Multi-disciplinary, resident led simulated codes are facilitated in the Carl J. Shapiro Simulation and Skills Center (SASC) intensive care unit, outfitted with all of the same monitoring equipment, and medical devices used throughout our medical center and on high-fidelity SimMan simulators. The ability to realistically recreate patient conditions allows us to immerse the learner in the situation, thus recreating the feel of a real cardiac arrest situation. Each simulated code is led by a rising junior resident inclusive of learners from nursing, and pharmacy. These trainings provide opportunities for the rising junior resident to solidify ACLS algorithms, challenge not only his or her knowledge base, practice skills of running a code, and include elements of team dynamic and resource management. All medical residents participate in the curriculum during the spring of their intern year.

Resident as Leader

The Resident-as-Leader curriculum aims to facilitate the transition from intern to resident role by familiarizing residents with fundamental characteristics of effective inpatient team managers, to incorporate these skills on the general medicine wards, and to focus training the role of residents as leaders of healthcare teams.

Resident as Teacher

Peer and near peer-teaching are incorporated into the simulation training curriculum in order to enhance teaching skill development.
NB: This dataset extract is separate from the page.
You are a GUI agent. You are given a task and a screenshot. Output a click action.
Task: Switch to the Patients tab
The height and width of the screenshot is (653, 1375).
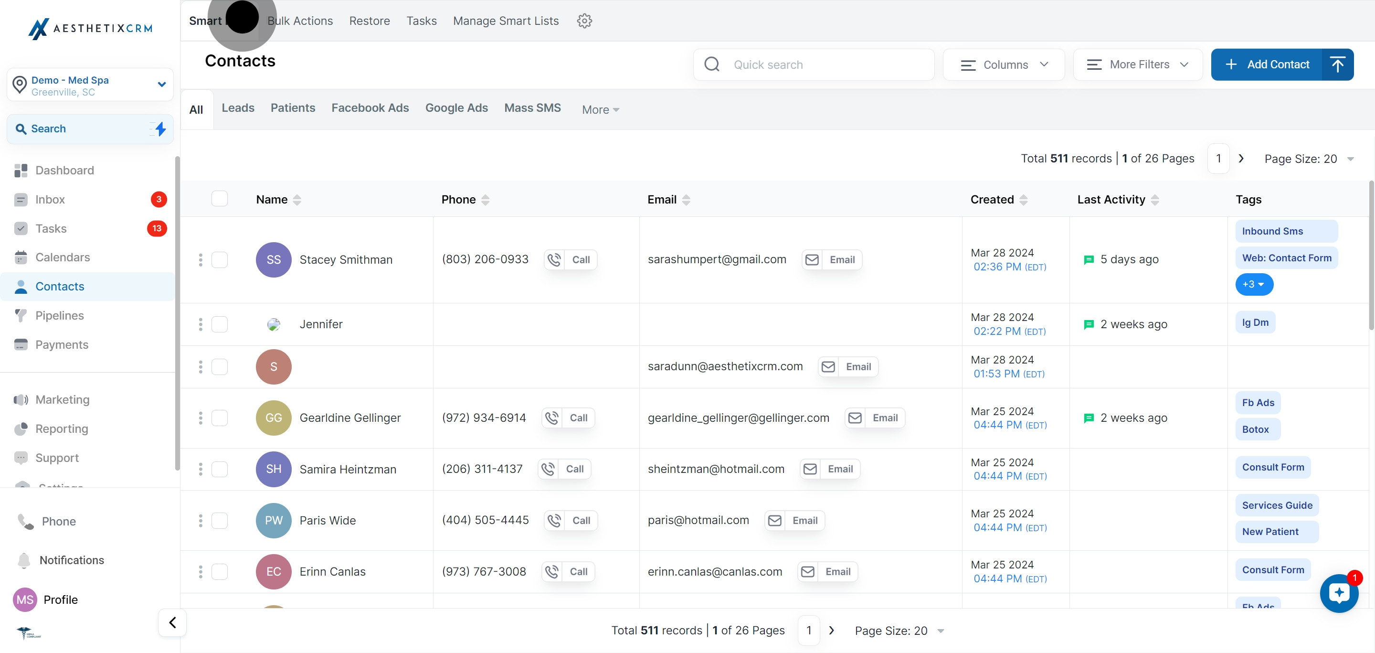point(293,108)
Opportunities to teach in simulation include facilitating and debriefing during medical student and intern clinical simulation encounters, and communication skills training. Dedicated faculty oversee resident run simulation and debriefing encounters to provide direct observation and feedback of teaching skills.

Frequently Asked Questions

Do you have opportunities to perform procedures?

We have an entire rotation dedicated to performing procedures, including central lines on the floor, lumbar punctures, paracenteses, thoracenteses, and arthrocenteses. There is a dedicated teaching attending on this rotation to provide teaching and instruction. We were one of the first Internal Medicine programs to create and adopt such a procedure teaching service. For more information, please see "Creation of an Innovative Inpatient Medical Procedure Service and a Method to Evaluate House Staff Competency" and the Agency for Healthcare Research and Quality. In the ICUs, the primary team will perform all procedures on their patients. In addition, BIDMC has cutting edge technology in the simulation center for practicing central line placement, running codes, and refining care of an unstable patient.